U.S. Senate Holds Hearing to Consider CEDAW Ratification

The Convention on the Elimination of All Forms of Discrimination against Women (CEDAW), often described as an international bill of rights for women, is a United Nations treaty that was adopted in 1979 by the UN General Assembly. Although President Carter signed the treaty on behalf of the United States in 1980, the Senate has never voted to ratify the treaty.

Ninety-five percent of the world’s countries have ratified the Convention, which requires them to submit annual reports on the status of women’s rights for international review. This leaves the United States as one of seven countries -and the only industrialized country- that has not yet ratified the convention.

This afternoon, the U.S. Senate held a hearing on CEDAW for the first time in nearly a decade.  “Why do we need it,” asked Senate Subcommittee Chair  Dick Durbin (D-IL).  “Because human rights of women and girls are violated around the world.”  The Committee received more than 100 letters from individuals and organizations in support of ratifying CEDAW, a very high level of response for a such a hearing. 



3 responses to “U.S. Senate Holds Hearing to Consider CEDAW Ratification

  1. Well, what is in this for the incoming Congress? Do they think talking about it a little will give them some points? It takes more than that. Surprise us and sign on to CEDAW! I would certainly be very impressed and surprised.

  2. I hope they don't pass this… we already have a bill of rights here in the USA, and we certainly don't need the one that the UN and its various entities want to impose upon us. It troubles me when such blatant manipulation of women takes place, and this 'bill of rights for women' is sadly conning even some of the most intellectual women here in the states. But not all of them, thank gosh. The UN and its small sub-bodies have proven to be ineffective, horribly corrupt, and they mangle the concept of 'rights' as outlined in our nation's own founding documents. May the senate continue to refuse to ratify this horrendous treaty.

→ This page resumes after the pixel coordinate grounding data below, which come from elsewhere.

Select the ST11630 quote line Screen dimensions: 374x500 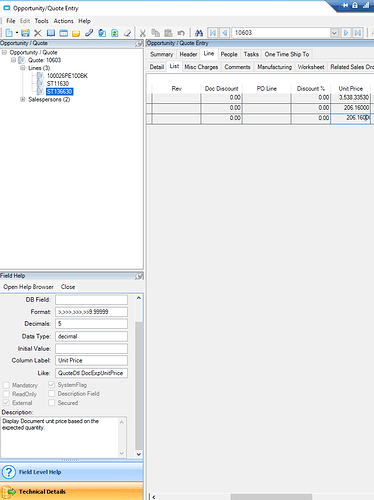(x=58, y=84)
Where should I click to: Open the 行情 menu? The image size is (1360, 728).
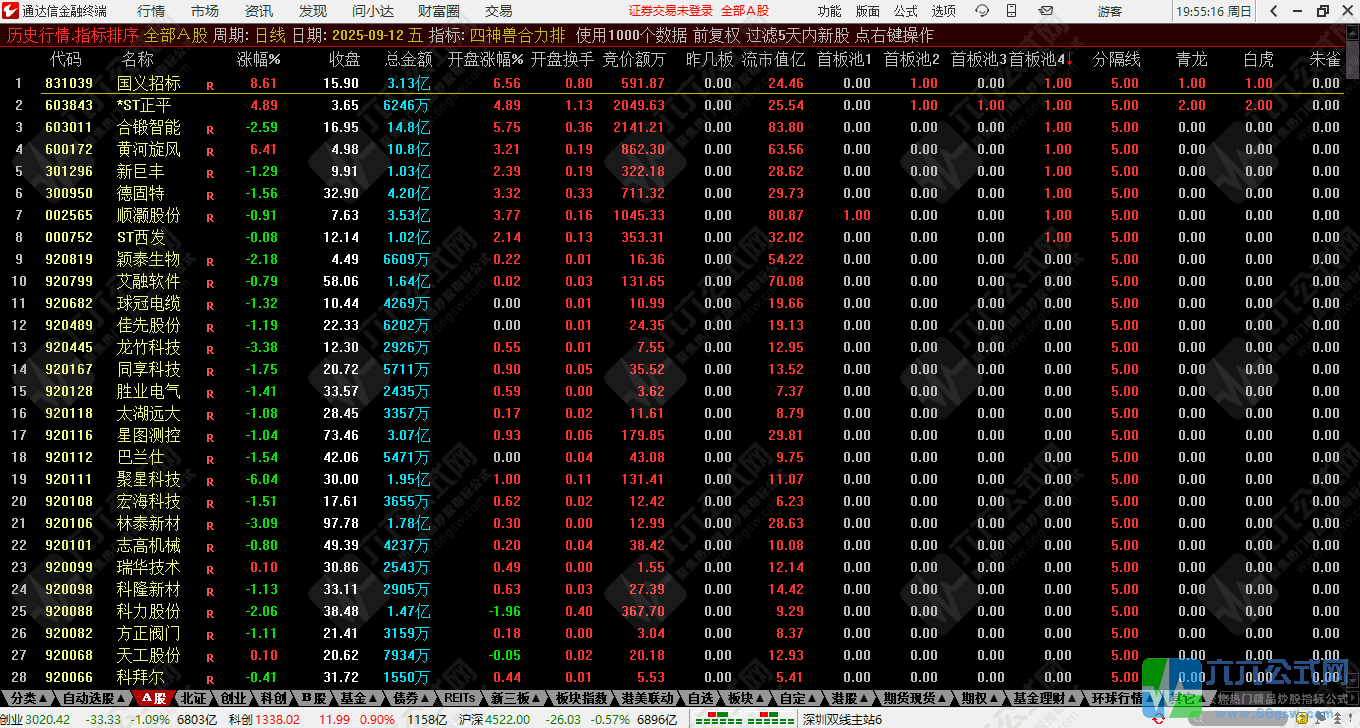click(x=149, y=11)
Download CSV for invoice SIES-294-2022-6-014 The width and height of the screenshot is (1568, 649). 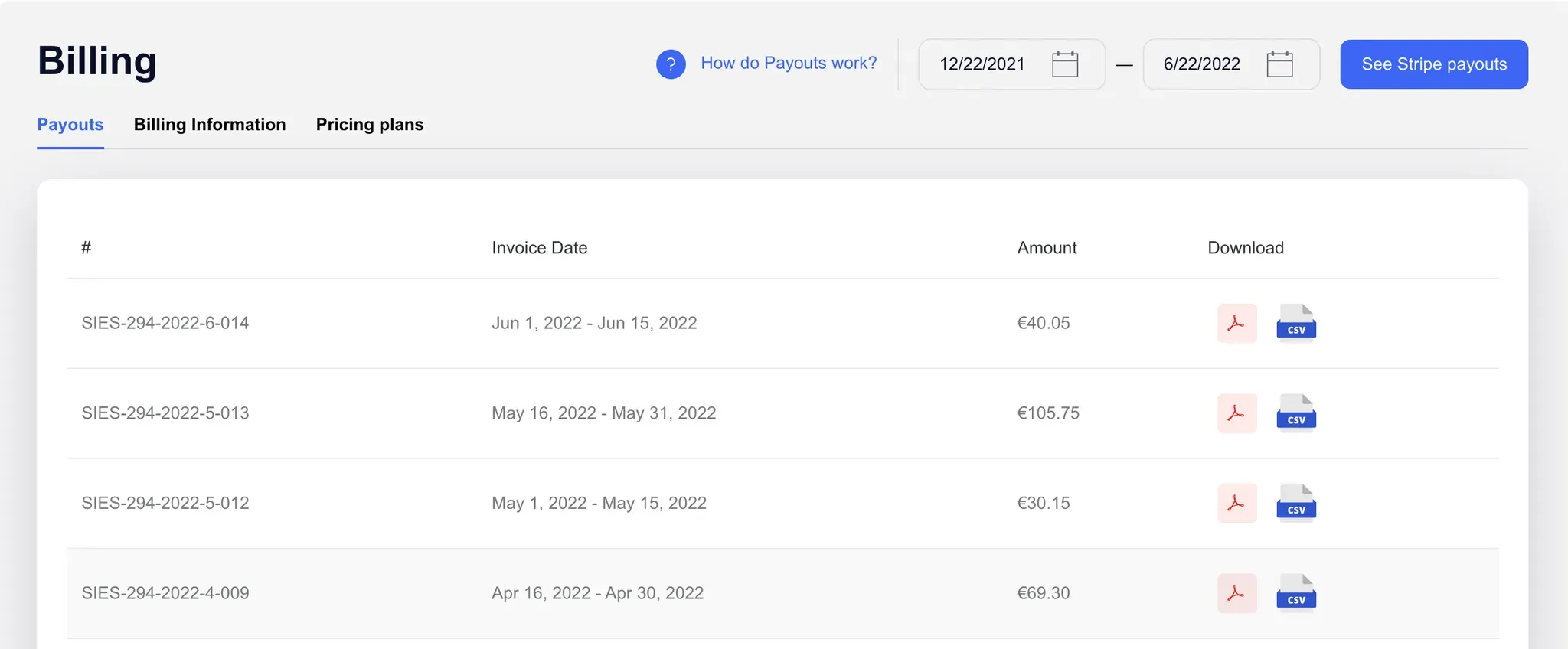[1296, 323]
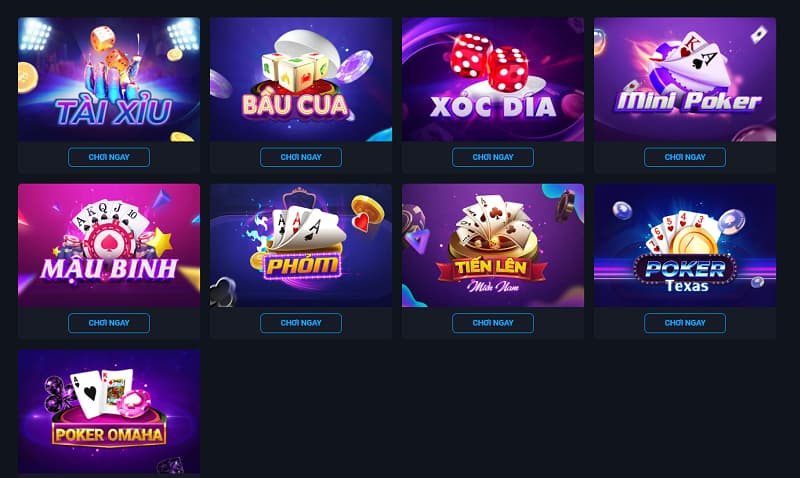Screen dimensions: 800x478
Task: Click Chơi Ngay under Bầu Cua
Action: click(301, 157)
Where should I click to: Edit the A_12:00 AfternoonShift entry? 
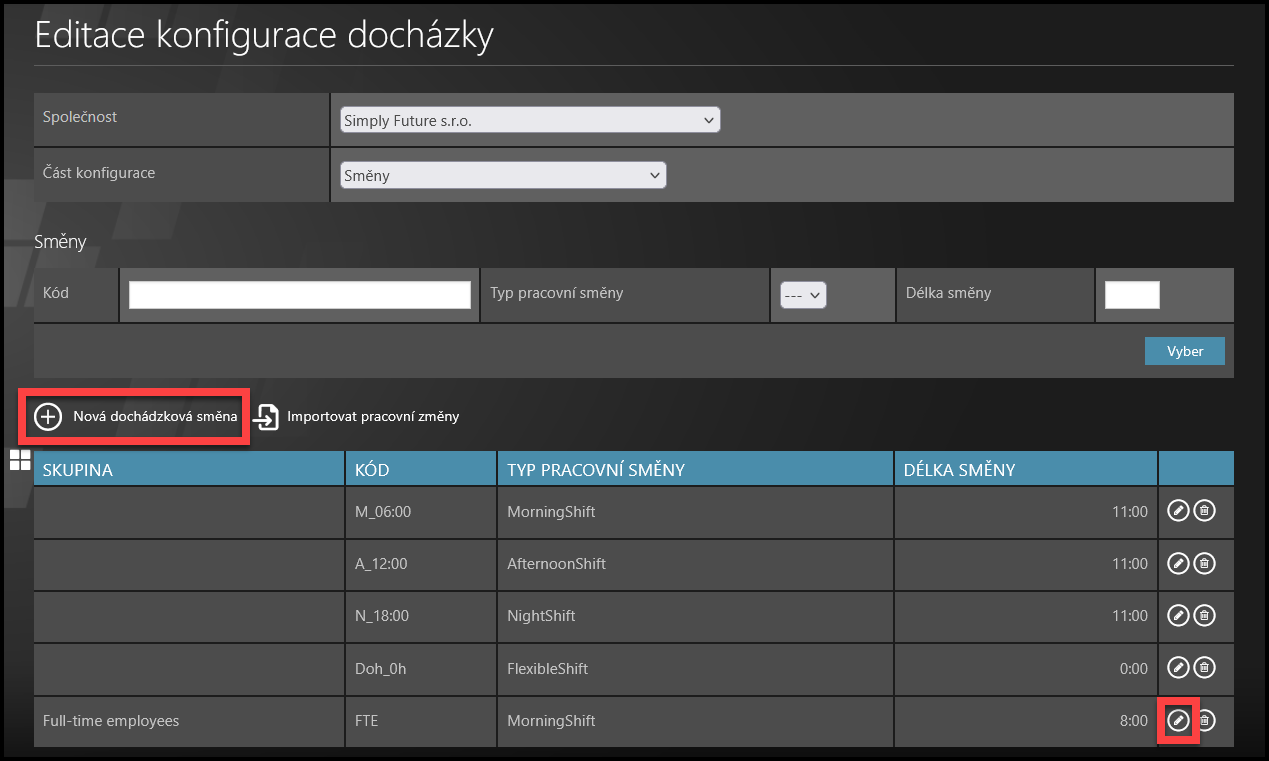1179,563
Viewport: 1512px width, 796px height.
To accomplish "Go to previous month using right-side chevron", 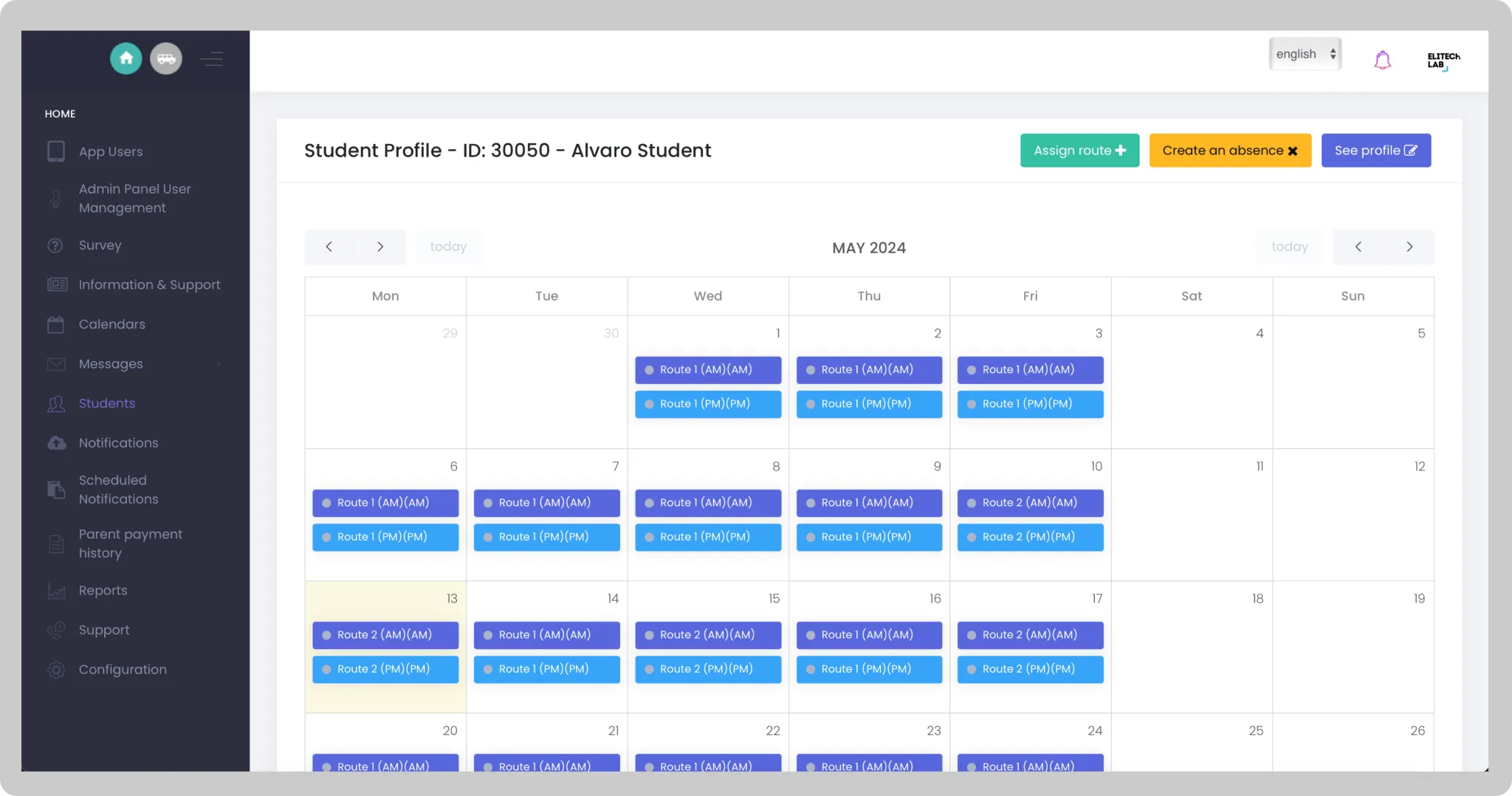I will coord(1358,247).
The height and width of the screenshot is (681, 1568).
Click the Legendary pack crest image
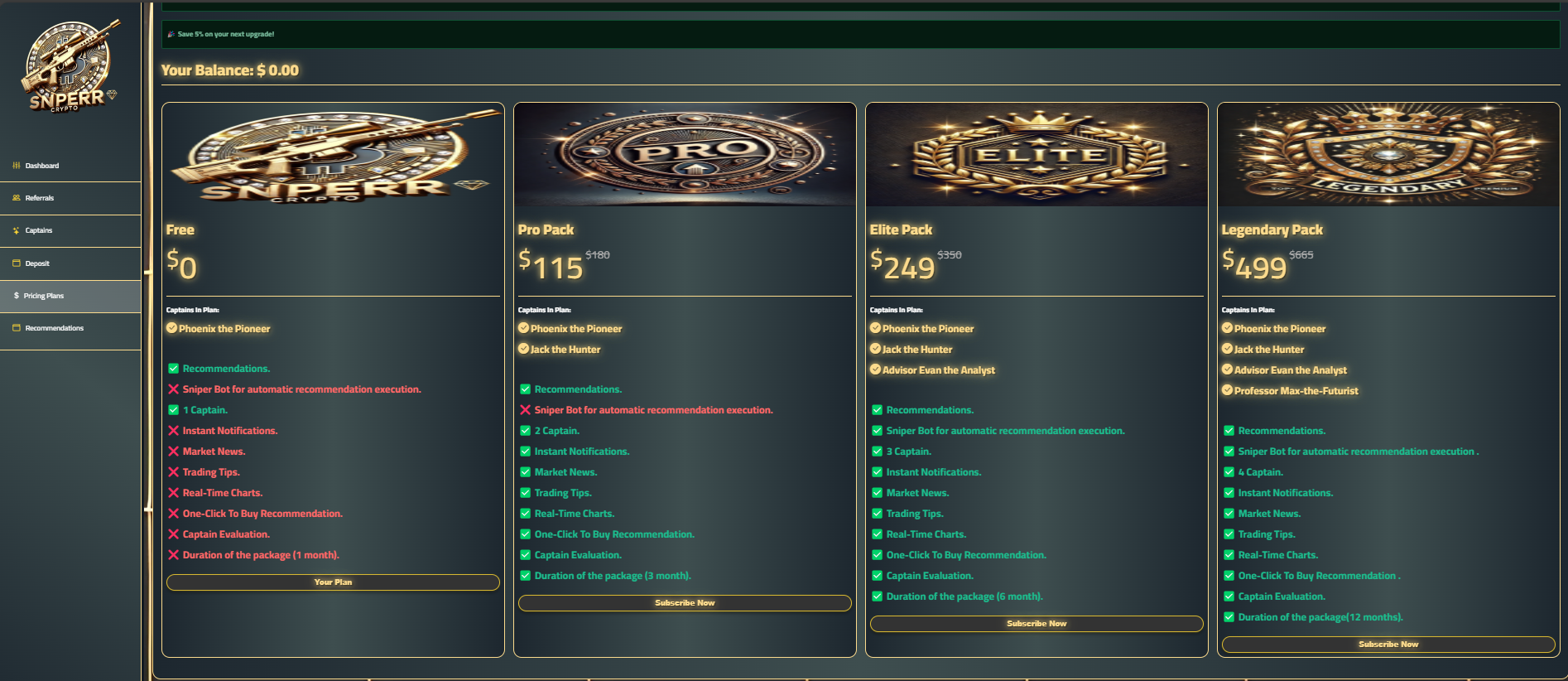click(x=1388, y=155)
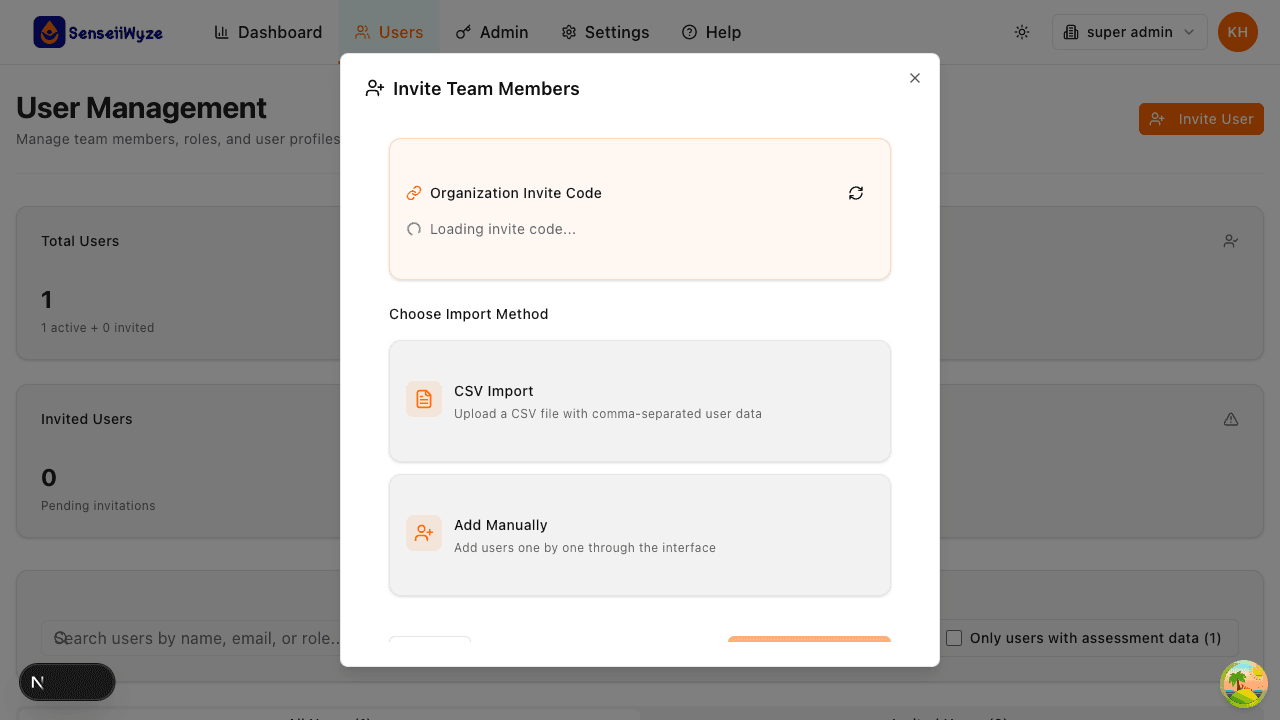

  3. May I suggest that RinNH read CEDAW? It's not hard; it only requires about a ninth grade education, thank gosh. May I also note that the U.S. Bill of RIghts has nothing in it regarding women's rights? I am guessing that RInNH has little knowledge about the horrendous treatment of women in many modern nations, from mutilating their sex organs to forbidding their education (although perhaps RinNH may not see the latter as a problem.). I repeat. Just read the treaty. You've obviously gotten bad information.